No son locos ni héroes. No buscan ser aplaudidos, sino dar las gracias por poder comenzar otro día para cargar con grabadoras, cámaras y ordenadores y poder contarnos algo que merezca la pena escuchar o que simplemente nos saque del ruido y sopor en el que vivimos.
Me han venido ahora a la mente las cadenas humanas para proteger a los periodistas durante los dieciocho días de la Revolución egipcia del 25 de enero de 2011. Como les atacaban para evitar que informaran al mundo lo que estaba pasando allí, la gente los rodeaba para protegerlos. Me han venido a la mente las imágenes del corresponsal de La Vanguardia atendido por una mujer de sus heridas en la cabeza. La mujer le besó en las heridas al saber que era un periodista. Era su forma de reconocimiento porque sabía que estaba allí, jugándose la vida, para informar de lo que ocurría en las calles de El Cairo.

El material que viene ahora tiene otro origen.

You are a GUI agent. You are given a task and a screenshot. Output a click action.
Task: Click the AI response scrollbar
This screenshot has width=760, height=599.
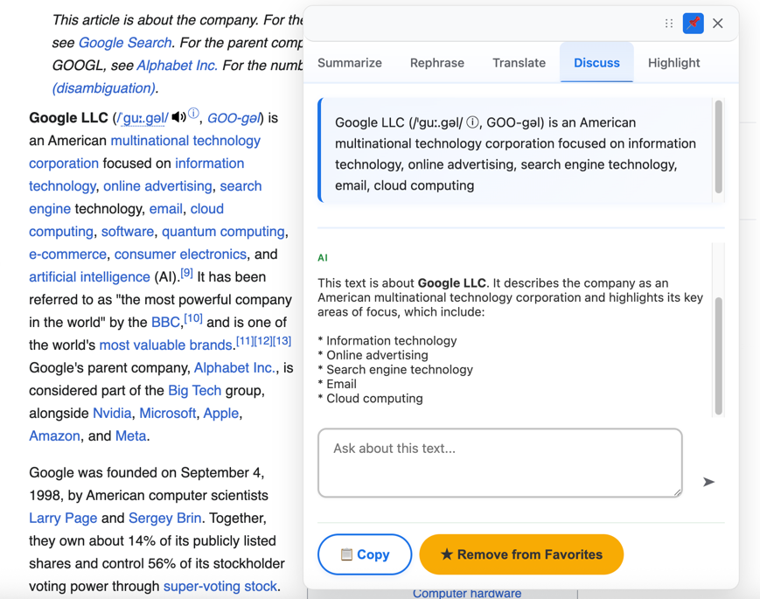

Hoy no hay nadie allí que les proteja. Nadie les besa como agradecimiento las heridas que les han causado por contar la verdad al mundo. Hoy son los criminales los que alardean a través de las redes sociales de su barbarie. En su simpleza teocrática creen que cortar cabezas es callar voces e imponer la verdad. ¡Imponente necedad! Lo único que pregonan es su monstruosidad arrogante.


Hay guerra a la prensa y guerra a los periodistas. La primera es una cuestión de libertades, que se traduce en presiones reales y censura limitando el derecho a informar y a expresarse; a estos monstruos cavernarios no les importa ni las entienden. La segunda es siempre concreta, centrada en personas a las que se persigue, secuestra y asesina. Muere la información y matan al mensajero.

Con la muerte de cada periodista que realiza la labor de informarnos, morimos también todos un poco; ellos alimentan nuestra libertad y defienden a aquellos de los que informan contando al mundo su estado. Su presencia es nuestra mirada; sin ellos estamos ciegos.
Descanse en paz Steven Sotloff. La redacción del otro mundo va ampliando su plantilla con buenos profesionales.